In recent sit-down interviews, Trump has appeared particularly inept in responding to obvious questions. He looked foolish on Fox News attempting to demonstrate his intellectual acuity, and in a recent interview with Axios fumbling with charts on Covid-19 deaths. The Axios interview also provided a vivid display of Trump’s detachment from the reality of the suffering throughout the country. Biden is known to produce cringeworthy moments in debates, but empathy is his strength.

The former vice president is performing reasonably well in terms of fundraising, but the Republicans are almost certain to raise more money. It seems likely that this massive war chest will be employed in political advertising that plays out Trump’s hysterical dystopian version of reality. This approach could frighten people – but could it frighten them more than a raging pandemic and deepening recession? I would apply the same critique to the likelihood that an October surprise event could sway voters’ in Trump’s direction. It’s possible but not likely.

Trump’s most likely path to remaining in office beyond 2020 lies in squeaking out a technical victory through the Electoral College, as he did in 2016. Because he has performed so poorly as president, and he is running against a less polarising political figure, Trump will need to lean into the authoritarian tactics he has embraced previously to manipulate the election – i.e., discredit the system, divide and rule, suppress the vote, distort the truth and attack the news media.
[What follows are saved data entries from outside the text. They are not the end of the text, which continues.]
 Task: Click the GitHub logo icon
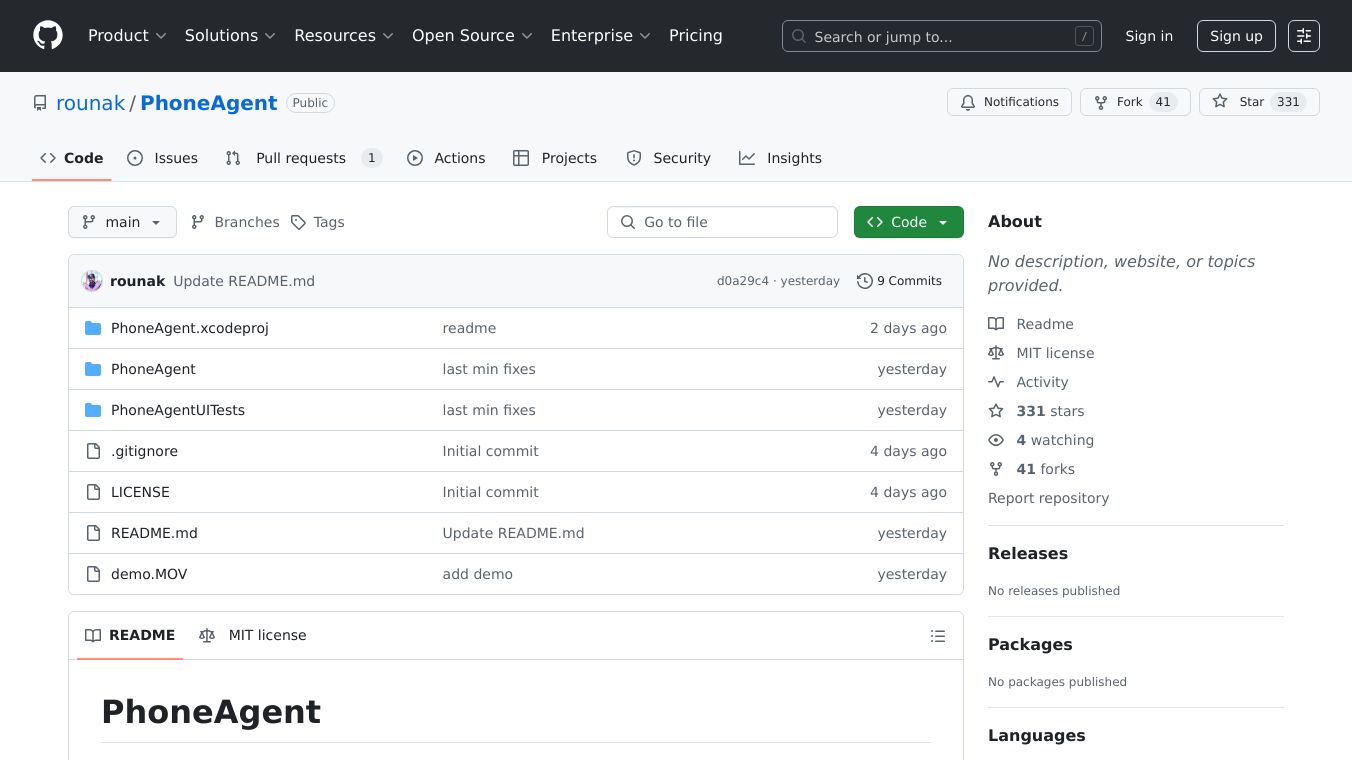pyautogui.click(x=48, y=36)
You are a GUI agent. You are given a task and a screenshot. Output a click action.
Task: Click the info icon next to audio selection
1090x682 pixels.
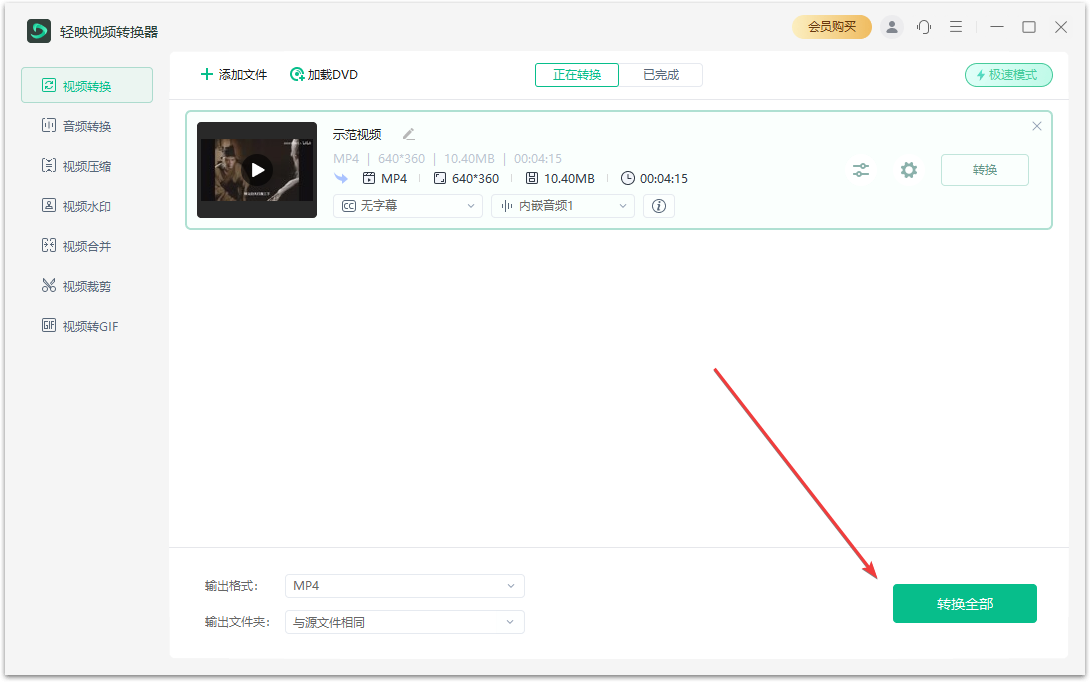(x=658, y=206)
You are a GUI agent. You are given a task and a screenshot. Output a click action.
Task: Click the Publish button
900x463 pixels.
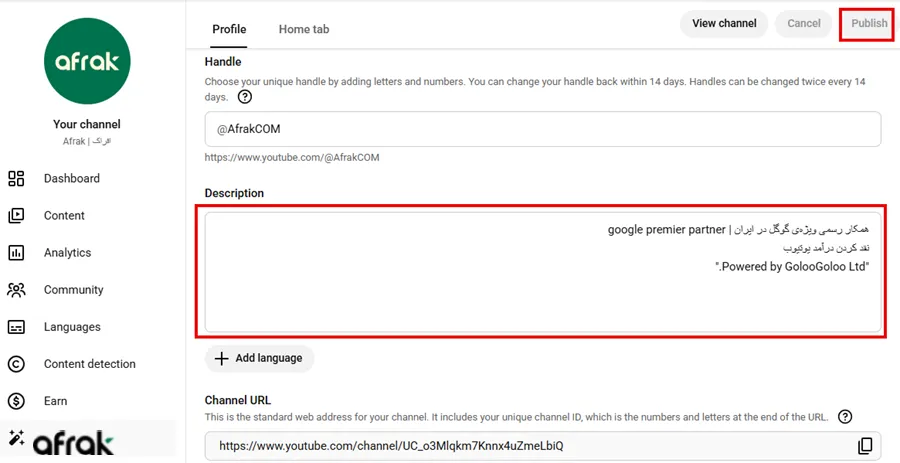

These tactics align with long-standing Republican efforts to restrict opportunities to vote. Democrats expect to fight Republicans on several fronts to ensure equal voting rights, but the breadth of Trump’s disregard for democratic norms is unique among his predecessors. The precarity in the current moment flows from not knowing how vulnerable the American electoral system is to the specific threat posed by the person now in office.